Procedimento passo per passo

1. Svuota e spegni

Togli tutti gli alimenti e riponili in una borsa termica. È buona norma staccare la spina o impostare il frigorifero in modalità di spegnimento: si risparmia energia e si lavora in sicurezza. Questo è anche il momento ideale per controllare le date di scadenza e gettare i prodotti deteriorati.

2. Rimuovi i ripiani e i cassetti

Estrai ripiani, cassetti e mensole in vetro o plastica. Lasciali a bagno per circa mezz'ora in acqua tiepida e aceto, poi sciacquali e asciugali. Attenzione ai ripiani in vetro: lascia che raggiungano la temperatura ambiente prima di immergerli in acqua calda, per evitare shock termici che potrebbero incrinarli.

3. Pulisci l'interno

Spruzza la soluzione di acqua e aceto sulle pareti interne, sul fondo e sui supporti fissi, quindi passa il panno in microfibra. Procedi dall'alto verso il basso, così lo sporco che cola viene raccolto durante il passaggio successivo. Sulle macchie incrostate lascia agire la soluzione per qualche minuto prima di strofinare delicatamente.

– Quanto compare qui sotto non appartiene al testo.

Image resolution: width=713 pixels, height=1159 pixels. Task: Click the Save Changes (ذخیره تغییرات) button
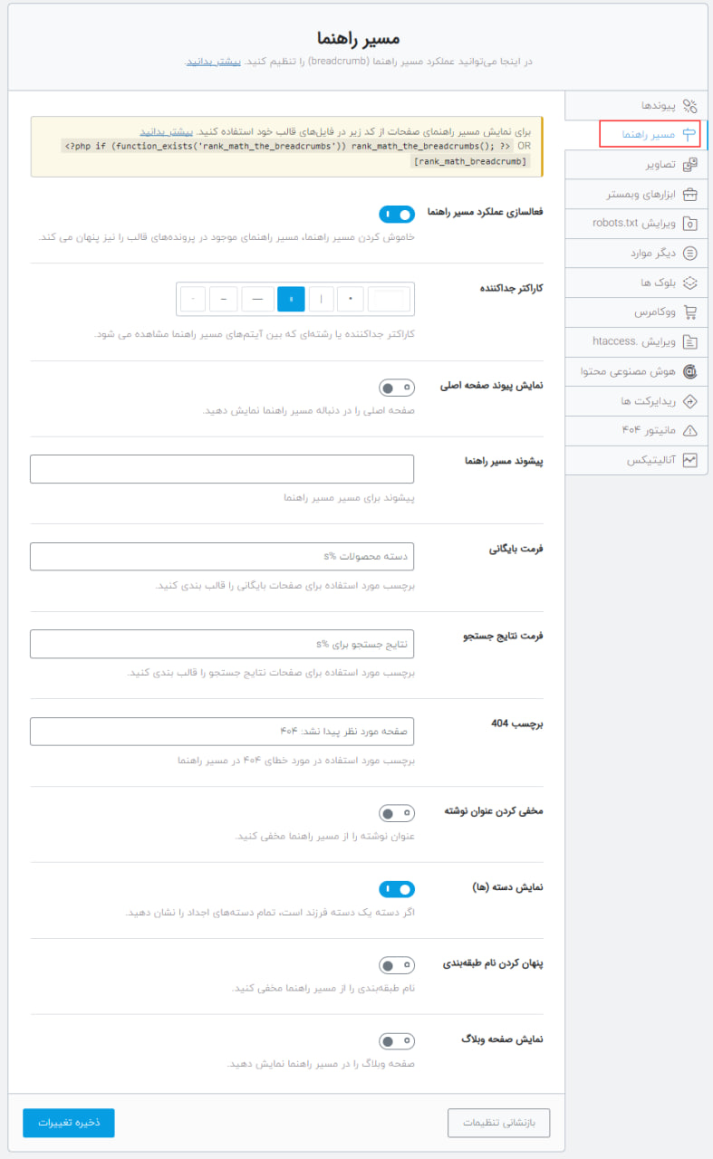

4. Tratta gli odori persistenti

Per gli odori più tenaci, applica una pasta di bicarbonato e poca acqua sui punti critici, lascia agire e rimuovi con il panno inumidito di aceto. Una volta terminata la pulizia, un piccolo contenitore aperto con bicarbonato lasciato nel frigo assorbe gli odori nei giorni successivi.

5. Asciuga e rimonta

Asciuga accuratamente tutte le superfici con un panno pulito: l'umidità residua favorisce la formazione di muffa e di nuovi odori. Rimonta ripiani e cassetti, riattacca la spina, attendi che la temperatura si abbassi e riponi gli alimenti.

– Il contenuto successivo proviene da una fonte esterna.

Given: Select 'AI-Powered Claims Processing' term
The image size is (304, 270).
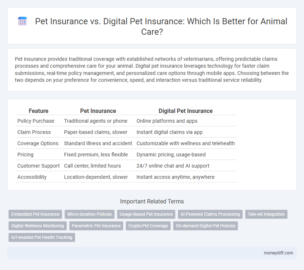Looking at the screenshot, I should pos(210,214).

Le parti delicate: guarnizioni e acciaio

Le guarnizioni in gomma dello sportello sono il punto più delicato. Una soluzione di aceto molto diluito è generalmente tollerata e aiuta a prevenire muffa e cattivi odori nelle pieghe, ma è prudente evitare l'aceto puro e l'azione prolungata, perché l'acidità può seccare la gomma nel tempo. Per pulirle, il metodo più sicuro resta acqua tiepida e sapone neutro, con un cotton fioc o uno spazzolino morbido per raggiungere le scanalature. Vanno invece assolutamente evitati candeggina pura, ammoniaca e spugne abrasive: induriscono, scoloriscono o corrodono la gomma, compromettendo la tenuta dello sportello.

Sulle finiture esterne in acciaio inox l'aceto va usato con cautela e sempre molto diluito, seguendo la direzione della satinatura e asciugando subito; in caso di dubbio è meglio attenersi alle indicazioni del produttore, poiché alcune finiture trattate possono opacizzarsi.

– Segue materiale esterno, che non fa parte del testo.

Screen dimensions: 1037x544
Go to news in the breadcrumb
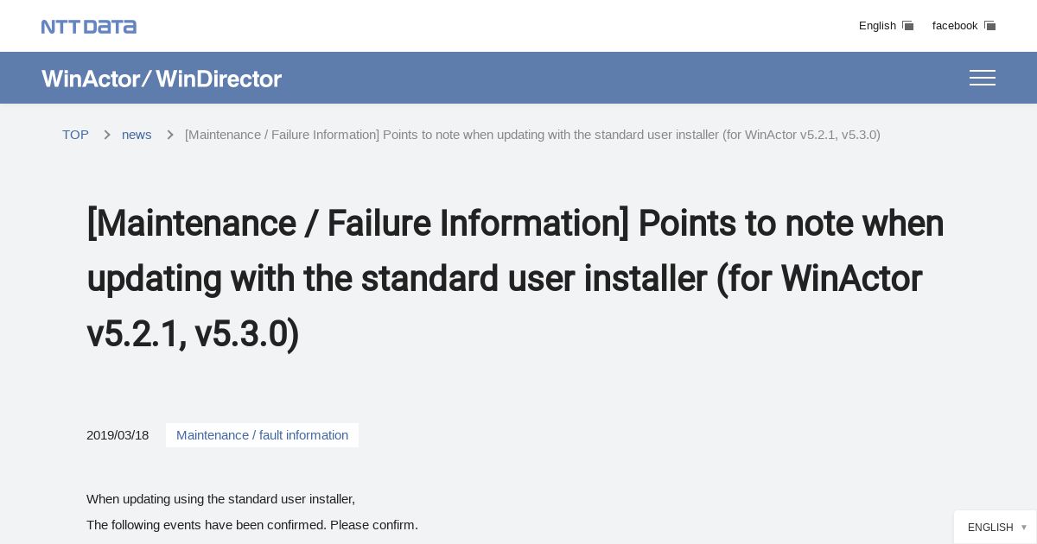pos(137,135)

Ogni quanto pulire il frigorifero

Una pulizia rapida delle superfici più esposte è consigliata ogni una o due settimane, mentre una pulizia completa con smontaggio dei ripiani andrebbe fatta circa una volta al mese, o comunque ogni volta che si verificano fuoriuscite di liquidi. Una manutenzione regolare riduce gli odori, prolunga la freschezza degli alimenti e mantiene efficiente l'elettrodomestico.

Domande frequenti

L'aceto disinfetta davvero il frigorifero?

L'aceto ha una blanda azione antibatterica e antimuffa ed è molto efficace nello sciogliere lo sporco e neutralizzare gli odori. Non equivale però a un disinfettante certificato: per un'igienizzazione profonda dopo contaminazioni importanti si possono usare prodotti specifici per superfici a contatto con alimenti, risciacquando bene.

Posso usare l'aceto sulle guarnizioni in gomma?

Sì, ma solo molto diluito e senza lasciarlo agire a lungo. L'aceto puro e l'uso ripetuto possono seccare la gomma. Per le guarnizioni è preferibile acqua tiepida e sapone neutro, eventualmente con un po' di aceto per prevenire la muffa.

Meglio aceto o bicarbonato?

Non sono alternative ma complementari: l'aceto scioglie lo sporco e contrasta i batteri, il bicarbonato neutralizza gli odori e agisce come blando abrasivo sulle macchie. Usati insieme nella stessa procedura danno il risultato migliore.

L'odore di aceto rimane nel frigorifero?

No. L'odore pungente dell'aceto è volatile ed evapora in pochi minuti, soprattutto dopo aver asciugato le superfici. Lasciando lo sportello aperto qualche minuto prima di richiudere, l'odore scompare del tutto.

Devo spegnere il frigorifero per pulirlo?

Per una pulizia completa è consigliabile staccare la spina o spegnerlo: si lavora in sicurezza e si risparmia energia. Per una pulizia rapida delle superfici non è indispensabile, ma conviene essere veloci per non far salire troppo la temperatura.